Sepanjang Januari-September 2025, Grup Astra mencatat penjualan 243 triliun, turun tipis 1 persen dari periode yang sama tahun lalu sebelumnya sebesar Rp246 triliun.
Penurunan pendapatan tersebut juga diikuti laba perseroan. Laba bersih Grup Astra, tidak termasuk penyesuaian nilai wajar atas investasi di GoTo dan Hermina, tercatat Rp24,7 triliun, 6 persen lebih rendah dibandingkan periode yang sama 2024. Jika memperhitungkan penyesuaian nilai wajar tersebut, maka laba bersih Grup menurun 5,3 persen menjadi Rp24,5 triliun.
Djony Bunarto Tjondro, Presiden Direktur Astra International mengatakan, penurunan kontribusi dari bisnis jasa penambangan dan pertambangan batu bara menjadi salah satu penyebab di balik penurunan laba perseroan. Meski begitu, penurunan ini sebagian diimbangi oleh kinerja yang lebih baik dari bisnis pertambangan emas, jasa keuangan, agribisnis dan infrastruktur, sementara kinerja otomotif secara umum stabil.
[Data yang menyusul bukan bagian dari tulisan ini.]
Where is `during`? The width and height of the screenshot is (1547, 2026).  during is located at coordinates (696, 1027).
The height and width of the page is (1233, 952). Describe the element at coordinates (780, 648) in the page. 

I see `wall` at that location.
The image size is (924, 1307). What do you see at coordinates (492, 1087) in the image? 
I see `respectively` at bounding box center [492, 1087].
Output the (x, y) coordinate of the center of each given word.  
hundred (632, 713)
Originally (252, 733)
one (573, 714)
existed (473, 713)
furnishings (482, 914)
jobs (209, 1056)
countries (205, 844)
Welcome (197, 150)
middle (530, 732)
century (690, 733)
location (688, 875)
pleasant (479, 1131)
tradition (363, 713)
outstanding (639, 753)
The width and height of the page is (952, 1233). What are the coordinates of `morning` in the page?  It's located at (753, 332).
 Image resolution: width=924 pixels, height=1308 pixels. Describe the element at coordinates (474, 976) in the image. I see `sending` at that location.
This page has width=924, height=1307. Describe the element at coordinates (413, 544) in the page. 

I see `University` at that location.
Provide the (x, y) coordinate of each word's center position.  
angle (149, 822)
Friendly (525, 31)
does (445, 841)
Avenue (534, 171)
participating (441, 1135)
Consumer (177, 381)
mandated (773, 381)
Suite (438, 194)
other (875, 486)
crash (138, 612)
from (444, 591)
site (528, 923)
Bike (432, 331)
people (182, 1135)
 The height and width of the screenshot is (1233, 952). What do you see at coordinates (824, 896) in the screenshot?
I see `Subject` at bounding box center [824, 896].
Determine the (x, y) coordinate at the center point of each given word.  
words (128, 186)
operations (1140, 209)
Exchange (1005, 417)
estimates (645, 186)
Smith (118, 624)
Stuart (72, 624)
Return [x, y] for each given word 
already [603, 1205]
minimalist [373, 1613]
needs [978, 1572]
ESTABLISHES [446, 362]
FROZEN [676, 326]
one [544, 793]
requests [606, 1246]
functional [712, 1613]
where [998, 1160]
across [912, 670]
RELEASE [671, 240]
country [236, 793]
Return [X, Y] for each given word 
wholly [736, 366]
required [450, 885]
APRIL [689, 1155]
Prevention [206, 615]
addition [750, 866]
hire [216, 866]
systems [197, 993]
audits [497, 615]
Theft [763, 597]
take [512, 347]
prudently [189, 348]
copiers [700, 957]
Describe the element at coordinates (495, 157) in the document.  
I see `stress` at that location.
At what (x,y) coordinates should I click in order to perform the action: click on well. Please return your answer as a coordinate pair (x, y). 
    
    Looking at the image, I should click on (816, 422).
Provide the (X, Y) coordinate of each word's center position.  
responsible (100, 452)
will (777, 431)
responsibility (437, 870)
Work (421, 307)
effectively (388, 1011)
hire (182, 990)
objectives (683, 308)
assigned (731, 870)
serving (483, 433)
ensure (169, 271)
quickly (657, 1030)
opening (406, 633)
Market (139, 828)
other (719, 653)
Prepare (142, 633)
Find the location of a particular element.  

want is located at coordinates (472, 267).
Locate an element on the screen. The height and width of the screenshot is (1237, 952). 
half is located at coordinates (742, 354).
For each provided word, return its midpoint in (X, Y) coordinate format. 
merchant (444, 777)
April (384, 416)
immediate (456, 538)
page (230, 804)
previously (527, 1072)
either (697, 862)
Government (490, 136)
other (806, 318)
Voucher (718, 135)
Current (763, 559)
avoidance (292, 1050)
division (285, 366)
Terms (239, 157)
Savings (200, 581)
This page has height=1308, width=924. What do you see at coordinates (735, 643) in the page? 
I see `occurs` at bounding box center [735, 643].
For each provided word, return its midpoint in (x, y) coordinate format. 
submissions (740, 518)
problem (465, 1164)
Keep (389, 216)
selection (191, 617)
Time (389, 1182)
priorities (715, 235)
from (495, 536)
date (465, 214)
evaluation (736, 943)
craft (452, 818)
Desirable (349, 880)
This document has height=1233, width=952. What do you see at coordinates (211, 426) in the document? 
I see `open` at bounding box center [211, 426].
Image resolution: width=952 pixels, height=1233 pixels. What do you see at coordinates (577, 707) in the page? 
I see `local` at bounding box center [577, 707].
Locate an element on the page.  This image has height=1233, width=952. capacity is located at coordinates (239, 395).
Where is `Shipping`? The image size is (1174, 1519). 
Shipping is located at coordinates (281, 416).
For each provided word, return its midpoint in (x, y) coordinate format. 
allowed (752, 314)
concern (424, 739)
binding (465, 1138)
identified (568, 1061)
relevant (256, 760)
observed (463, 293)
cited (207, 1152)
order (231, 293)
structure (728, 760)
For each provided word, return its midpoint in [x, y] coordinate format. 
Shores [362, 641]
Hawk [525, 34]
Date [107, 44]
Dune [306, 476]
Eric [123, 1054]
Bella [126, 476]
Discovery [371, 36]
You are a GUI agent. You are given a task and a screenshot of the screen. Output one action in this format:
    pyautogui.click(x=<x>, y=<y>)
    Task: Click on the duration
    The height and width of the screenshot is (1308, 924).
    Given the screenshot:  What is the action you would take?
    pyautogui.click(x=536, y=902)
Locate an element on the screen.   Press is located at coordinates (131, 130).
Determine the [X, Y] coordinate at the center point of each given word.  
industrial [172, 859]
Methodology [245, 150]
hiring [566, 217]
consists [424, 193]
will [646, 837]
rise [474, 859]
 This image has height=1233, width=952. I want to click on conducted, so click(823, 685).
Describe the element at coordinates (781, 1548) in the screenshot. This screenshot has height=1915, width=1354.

“Laba Grup selama sembilan bulan pertama tahun 2025 mengalami penurunan terutama disebabkan harga batu bara yang lebih rendah. Kontribusi yang solid dari bisnis-bisnis lainnya turut mendukung resiliensi kinerja Grup, dan kami perkirakan kinerja tahun 2025 masih akan sejalan dengan tren kinerja Grup saat ini” kata Djony dalam keterangan resmi, Senin (3/11).
Di samping itu, nilai aset bersih per saham pada 30 September 2025 naik sebesar 6% menjadi Rp5.609. Kas bersih, tidak termasuk anak perusahaan Jasa Keuangan Grup, mencapai Rp13,4 triliun pada 30 September 2025, meningkat dibandingkan Rp8,0 triliun pada 31 Desember 2024.
Utang bersih anak perusahaan Jasa Keuangan Grup mencapai Rp64,6 triliun pada 30 September 2025, meningkat dibandingkan Rp60,2 triliun pada 31 Desember 2024.
Astra dan United Tractors, masing-masing, mengumumkan pelaksanaan program pembelian kembali saham (share buyback) dengan nilai maksimum Rp2 triliun, mencerminkan keyakinan manajemen terhadap prospek perusahaan dan kemampuan perusahaan dalam menghasilkan arus kas yang berkelanjutan, selain menduking stabilitas pasar modal
“Kami tetap fokus untuk menjaga disiplin keuangan dan keunggulan operasional, serta memanfaatkan kekuatan neraca keuangan kami untuk menangkap peluang pertumbuhan dan meningkatkan nilai bagi pemegang saham,” katanya.